Pelo texto, se autorizado pelo juiz, o devedor em recuperação judicial poderá fazer contratos de financiamento, inclusive com seus bens pessoais como garantia, visando salvar a empresa da falência. Se a falência for decretada antes da liberação de todo o dinheiro do financiamento, o contrato será rescindido sem multas ou encargos.

Outra decisão relevante neste âmbito foi sobre a recuperação de produtos levados dos produtores rurais como forma de pagamento durante a suspensão da recuperação judicial. Segundo a decisão, ficou definido que “nenhum credor poderá tomar bens durante o processamento da recuperação judicial” e que “uma vez que apreendido, durante a suspensão da Recuperação Judicial, que ficou restabelecida, este credor tem o dever de restituir os ativos, no caso, os grãos arrestados e, se não os tiverem, o respectivo pagamento, levando-se em consideração o dia do depósito judicial, já que com o cumprimento da liminar de arresto assumiram os riscos respectivos”.

O resultado do julgamento, no entanto, não foi bem recebido em todas as partes da cadeia produtiva. Procurada pelo Canal Rural, a Associação Brasileira das Indústrias de Óleos Vegetais (Abiove), disse ter um entendimento diferente sobre os efeitos da decisão no STJ que, segundo ela, não pode considerada definitiva.

“A associação declara ser temerário e um retrocesso o encaminhamento das decisões sobre as negociações passadas e legitimamente pactuadas. Para a Abiove, a permissividade para o ingresso do produtor rural pessoa física sem registro nas Juntas Comerciais dificulta a fiscalização de suas atividades”, disse a entidade por meio de comunicado.

Entenda a decisão

Em seu parecer, o relator do processo, o ministro Marco Aurélio Belizze, destacou que ainda que relevante para o deferimento do pedido de recuperação judicial, como instituto próprio do regime empresarial, o registro na junta é absolutamente desnecessário para que o empresário rural demonstre a sua regularidade de exercício profissional de sua atividade podendo ser comprovada de outras formas.

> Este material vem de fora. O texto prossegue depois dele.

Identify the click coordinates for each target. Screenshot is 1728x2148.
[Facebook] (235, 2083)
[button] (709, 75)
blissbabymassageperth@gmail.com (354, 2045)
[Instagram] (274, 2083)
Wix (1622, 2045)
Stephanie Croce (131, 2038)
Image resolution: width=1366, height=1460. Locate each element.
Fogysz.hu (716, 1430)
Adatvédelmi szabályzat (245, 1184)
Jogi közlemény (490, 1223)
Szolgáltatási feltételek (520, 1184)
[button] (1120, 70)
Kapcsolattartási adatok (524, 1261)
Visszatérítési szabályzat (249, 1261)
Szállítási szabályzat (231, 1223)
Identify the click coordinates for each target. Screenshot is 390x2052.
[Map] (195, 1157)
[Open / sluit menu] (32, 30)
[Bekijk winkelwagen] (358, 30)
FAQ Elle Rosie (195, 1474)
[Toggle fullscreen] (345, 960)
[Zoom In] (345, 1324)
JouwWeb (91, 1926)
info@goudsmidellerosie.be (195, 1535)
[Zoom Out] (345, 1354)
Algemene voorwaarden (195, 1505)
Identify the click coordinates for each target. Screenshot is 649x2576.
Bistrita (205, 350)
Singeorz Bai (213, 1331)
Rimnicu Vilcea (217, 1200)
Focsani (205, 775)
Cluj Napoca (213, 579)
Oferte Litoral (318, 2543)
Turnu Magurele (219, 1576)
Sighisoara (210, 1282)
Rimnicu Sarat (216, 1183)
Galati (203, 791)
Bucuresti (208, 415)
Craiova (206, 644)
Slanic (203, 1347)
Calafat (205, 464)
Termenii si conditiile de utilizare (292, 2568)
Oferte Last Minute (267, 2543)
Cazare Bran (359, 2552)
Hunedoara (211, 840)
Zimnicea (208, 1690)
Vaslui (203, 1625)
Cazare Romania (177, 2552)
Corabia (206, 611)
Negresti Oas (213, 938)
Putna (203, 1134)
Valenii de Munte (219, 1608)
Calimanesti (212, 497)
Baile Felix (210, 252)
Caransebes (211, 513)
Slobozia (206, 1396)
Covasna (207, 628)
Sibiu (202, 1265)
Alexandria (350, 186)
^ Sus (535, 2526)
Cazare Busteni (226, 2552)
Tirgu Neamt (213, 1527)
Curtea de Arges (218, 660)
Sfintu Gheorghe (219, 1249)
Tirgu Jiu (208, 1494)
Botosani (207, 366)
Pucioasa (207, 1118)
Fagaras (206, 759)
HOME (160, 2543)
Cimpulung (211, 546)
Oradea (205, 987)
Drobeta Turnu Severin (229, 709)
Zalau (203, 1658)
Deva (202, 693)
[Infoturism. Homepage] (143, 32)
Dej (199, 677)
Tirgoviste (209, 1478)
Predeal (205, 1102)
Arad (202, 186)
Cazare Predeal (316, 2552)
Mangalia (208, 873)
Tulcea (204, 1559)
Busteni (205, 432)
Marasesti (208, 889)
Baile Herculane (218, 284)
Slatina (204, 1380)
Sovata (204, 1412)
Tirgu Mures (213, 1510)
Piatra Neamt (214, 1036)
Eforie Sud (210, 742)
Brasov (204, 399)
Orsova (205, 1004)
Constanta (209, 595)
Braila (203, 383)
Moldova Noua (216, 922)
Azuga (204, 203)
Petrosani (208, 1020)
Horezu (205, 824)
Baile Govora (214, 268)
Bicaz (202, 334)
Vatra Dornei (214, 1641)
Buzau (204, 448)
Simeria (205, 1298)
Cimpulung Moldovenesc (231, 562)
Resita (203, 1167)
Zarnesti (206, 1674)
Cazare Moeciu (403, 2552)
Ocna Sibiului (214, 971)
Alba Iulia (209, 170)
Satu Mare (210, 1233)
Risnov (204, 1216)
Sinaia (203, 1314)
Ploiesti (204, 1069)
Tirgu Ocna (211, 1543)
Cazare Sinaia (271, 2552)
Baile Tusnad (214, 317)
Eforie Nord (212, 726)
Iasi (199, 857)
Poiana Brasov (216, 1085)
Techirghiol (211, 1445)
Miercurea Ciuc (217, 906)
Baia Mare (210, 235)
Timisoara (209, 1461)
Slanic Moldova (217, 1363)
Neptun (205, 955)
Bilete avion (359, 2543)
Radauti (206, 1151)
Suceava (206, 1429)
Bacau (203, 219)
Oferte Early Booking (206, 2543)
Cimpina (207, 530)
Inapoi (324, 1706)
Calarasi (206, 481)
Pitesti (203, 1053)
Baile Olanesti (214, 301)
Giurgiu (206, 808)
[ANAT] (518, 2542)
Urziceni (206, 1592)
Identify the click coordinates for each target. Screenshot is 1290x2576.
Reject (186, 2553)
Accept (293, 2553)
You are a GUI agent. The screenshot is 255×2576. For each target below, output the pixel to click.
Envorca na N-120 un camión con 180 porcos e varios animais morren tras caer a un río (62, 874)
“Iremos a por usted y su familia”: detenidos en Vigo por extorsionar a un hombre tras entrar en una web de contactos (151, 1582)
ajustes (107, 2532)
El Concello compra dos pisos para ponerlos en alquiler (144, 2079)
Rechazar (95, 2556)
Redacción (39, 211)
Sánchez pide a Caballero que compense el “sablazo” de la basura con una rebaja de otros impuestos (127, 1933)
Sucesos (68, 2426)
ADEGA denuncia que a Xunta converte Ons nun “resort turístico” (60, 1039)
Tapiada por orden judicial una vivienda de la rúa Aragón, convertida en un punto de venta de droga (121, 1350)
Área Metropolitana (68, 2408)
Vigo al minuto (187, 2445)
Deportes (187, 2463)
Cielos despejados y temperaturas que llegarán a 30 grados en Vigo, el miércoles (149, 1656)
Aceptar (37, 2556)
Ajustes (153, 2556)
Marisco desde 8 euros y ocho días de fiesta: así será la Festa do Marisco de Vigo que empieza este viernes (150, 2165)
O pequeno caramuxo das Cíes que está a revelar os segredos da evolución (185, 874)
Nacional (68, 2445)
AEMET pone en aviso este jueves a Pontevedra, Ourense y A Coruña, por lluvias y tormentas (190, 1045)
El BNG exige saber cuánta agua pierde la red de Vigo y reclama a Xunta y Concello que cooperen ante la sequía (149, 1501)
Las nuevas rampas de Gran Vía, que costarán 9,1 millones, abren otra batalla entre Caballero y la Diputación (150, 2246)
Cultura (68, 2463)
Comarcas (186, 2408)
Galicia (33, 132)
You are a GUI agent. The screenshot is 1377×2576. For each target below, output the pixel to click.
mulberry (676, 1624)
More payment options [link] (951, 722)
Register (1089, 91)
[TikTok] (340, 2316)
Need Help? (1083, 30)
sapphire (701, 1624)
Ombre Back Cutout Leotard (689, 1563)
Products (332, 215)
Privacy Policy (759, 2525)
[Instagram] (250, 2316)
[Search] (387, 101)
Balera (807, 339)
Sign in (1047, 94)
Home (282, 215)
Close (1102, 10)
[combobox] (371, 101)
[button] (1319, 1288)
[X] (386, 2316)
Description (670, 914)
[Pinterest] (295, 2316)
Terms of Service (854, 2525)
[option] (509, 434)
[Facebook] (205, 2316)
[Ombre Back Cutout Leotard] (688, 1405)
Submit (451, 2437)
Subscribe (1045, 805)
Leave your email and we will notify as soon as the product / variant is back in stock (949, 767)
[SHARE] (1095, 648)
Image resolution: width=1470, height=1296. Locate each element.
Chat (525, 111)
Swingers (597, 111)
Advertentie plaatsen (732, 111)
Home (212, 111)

De acordo com o advogado especialista em recuperação judicial e professor de direito empresarial, Saulo Mesquita, essa decisão é muito importante pois há divergência sobre o assunto nos tribunais, sobretudo em Mato Grosso e São Paulo. “O STJ ainda não julgou essa matéria em repetitivo, no entanto, não pacificou por completo essa matéria. Porém, quando se têm o entendimento de duas turmas a favor de um assunto, tudo indica que se vai conseguir pacificar a jurisprudência, dando a orientação para os tribunais de origem”, contou.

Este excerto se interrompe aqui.